Oregon senator Gordon Smith’s speech on the Senate floor did not fit the stereotype purveyed by gay-marriage advocates of those who support FMA. Smith spoke eloquently for the many Americans who happily approve of greater social tolerance for gays, yet who also believe that gay marriage would weaken the institution of marriage.
But the big news this week was the runaway victory of a state marriage amendment in Missouri. The measure passed with 71 percent of the vote. That is a strikingly high number–substantially higher than pre-vote polling. A pre-election poll by the Kansas City Star had found that 62 percent would favor the amendment, with 20 percent opposed and 8 percent undecided. A St. Louis Post-Dispatch poll conducted a week before the vote had 56 percent of voters in support of the amendment, with 38 percent opposed and 6 percent undecided. While the final 71-percent margin might have indicated a last-minute surge, it’s more likely that some voters were reluctant to tell pollsters that they favored the amendment. On this issue, polls often underplay voter support for one-man, one-woman marriage.
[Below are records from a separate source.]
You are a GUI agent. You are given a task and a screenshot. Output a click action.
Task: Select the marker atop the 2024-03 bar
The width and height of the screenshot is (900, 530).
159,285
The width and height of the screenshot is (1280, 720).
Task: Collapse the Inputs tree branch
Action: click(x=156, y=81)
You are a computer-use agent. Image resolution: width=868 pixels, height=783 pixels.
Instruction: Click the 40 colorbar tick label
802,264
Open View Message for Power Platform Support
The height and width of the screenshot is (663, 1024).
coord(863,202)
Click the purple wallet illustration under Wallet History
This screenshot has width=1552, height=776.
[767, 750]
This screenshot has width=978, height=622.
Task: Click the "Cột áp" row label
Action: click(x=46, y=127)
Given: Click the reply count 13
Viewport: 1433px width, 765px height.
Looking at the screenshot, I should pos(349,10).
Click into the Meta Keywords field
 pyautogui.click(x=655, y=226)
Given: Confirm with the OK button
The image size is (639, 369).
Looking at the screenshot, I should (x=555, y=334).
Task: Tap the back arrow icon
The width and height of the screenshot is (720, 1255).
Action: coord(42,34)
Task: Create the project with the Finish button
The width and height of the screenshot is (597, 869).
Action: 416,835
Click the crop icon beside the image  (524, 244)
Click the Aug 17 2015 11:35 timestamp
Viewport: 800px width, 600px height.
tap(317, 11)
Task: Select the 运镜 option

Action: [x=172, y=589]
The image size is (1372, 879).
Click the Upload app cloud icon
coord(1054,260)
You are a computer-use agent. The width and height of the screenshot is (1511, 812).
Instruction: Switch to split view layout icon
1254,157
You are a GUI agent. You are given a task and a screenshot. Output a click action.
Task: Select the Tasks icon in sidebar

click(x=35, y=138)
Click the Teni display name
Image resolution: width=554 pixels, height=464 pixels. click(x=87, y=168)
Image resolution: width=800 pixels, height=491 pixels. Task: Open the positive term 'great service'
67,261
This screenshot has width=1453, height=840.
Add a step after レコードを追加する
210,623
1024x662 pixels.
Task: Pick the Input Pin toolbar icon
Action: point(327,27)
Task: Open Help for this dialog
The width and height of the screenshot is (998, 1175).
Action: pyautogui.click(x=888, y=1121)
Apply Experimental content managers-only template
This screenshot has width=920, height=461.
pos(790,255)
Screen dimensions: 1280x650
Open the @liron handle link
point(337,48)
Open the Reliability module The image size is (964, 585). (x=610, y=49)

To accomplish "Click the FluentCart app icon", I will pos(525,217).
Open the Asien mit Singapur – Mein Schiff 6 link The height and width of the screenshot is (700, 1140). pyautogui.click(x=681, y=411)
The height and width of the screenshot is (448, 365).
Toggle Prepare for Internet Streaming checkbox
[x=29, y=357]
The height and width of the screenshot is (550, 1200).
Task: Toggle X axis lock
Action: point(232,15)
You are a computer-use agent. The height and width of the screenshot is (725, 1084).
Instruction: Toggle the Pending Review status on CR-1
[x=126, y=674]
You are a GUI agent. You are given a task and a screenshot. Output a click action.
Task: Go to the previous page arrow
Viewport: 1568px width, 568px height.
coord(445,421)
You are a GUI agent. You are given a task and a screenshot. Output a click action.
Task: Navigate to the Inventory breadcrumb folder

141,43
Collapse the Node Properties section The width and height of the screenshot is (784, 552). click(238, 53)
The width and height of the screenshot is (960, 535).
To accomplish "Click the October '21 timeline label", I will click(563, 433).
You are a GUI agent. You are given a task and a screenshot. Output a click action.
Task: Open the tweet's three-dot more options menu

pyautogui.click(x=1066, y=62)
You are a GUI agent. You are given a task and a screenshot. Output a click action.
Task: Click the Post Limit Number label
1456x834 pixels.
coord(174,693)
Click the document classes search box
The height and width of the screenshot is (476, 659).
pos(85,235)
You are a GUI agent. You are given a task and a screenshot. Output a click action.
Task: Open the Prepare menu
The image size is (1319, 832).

This suggests that current polling substantially underestimates public support for a Federal Marriage Amendment as well.
Ah, but perhaps recognizing the depth of public sentiment on this issue, gay-marriage advocates and liberal judges alike will hold off on further attempts to transform the meaning of marriage. Don’t bet on it. Just yesterday, a judge in Washington state ruled to legalize gay marriage. (The decision has been stayed pending final resolution by the Washington state Supreme Court.) Since Washington is one of the 38 states with their own DOMA laws, explicitly defining marriage as the union of a man and a woman, it’s evident that neither fear of, nor respect for, democratically expressed public opinion have called this process to a halt. In his decision (which never truly confronted the key arguments against same-sex marriage), Judge William Downing explicitly stated that he could not allow the political ramifications of the issue to stop him from rendering a decision.
This, again, reflects the unique legal-political dynamic of the gay-marriage question. Although the analogy is seriously flawed, gay-marriage advocates see this issue as one of fundamental civil rights. They cannot and will not hold back from moving gay marriage through the courts. Once faced with the issue, liberal judges recoil in horror from the prospect of going down in history as an opponent of civil rights. So despite the political risks of pressing forward, the process moves on of its own ineluctable weight. This is truly a case where an irresistible force is hurtling swiftly toward an immovable object. And when the clash comes, the political calculations in this dispute are going to change.
The media have continually stressed the supposed apathy of the American people on this issue. Yet the arousing of the public in Missouri, Oregon–and a series of other states–belies those claims. As soon as people believe that elites are about to impose gay marriage on them, they spring into action, however reluctantly. The electoral fate of senators who voted not to consider the FMA will give an early indication of how this campaign is going. But the recent votes in the House and Senate are just the beginning of the dawning realization that, in the end, this is a national issue that requires a national solution. Sooner or later, the inevitable raft of lawsuits, the chaos of marriages that fall apart on the Interstate, and the untiring efforts of gay-marriage advocates and liberal judges to circumvent the democratic process, will force the issue nationally. When the final showdown comes–and it will come–victory for the FMA is a very real possibility.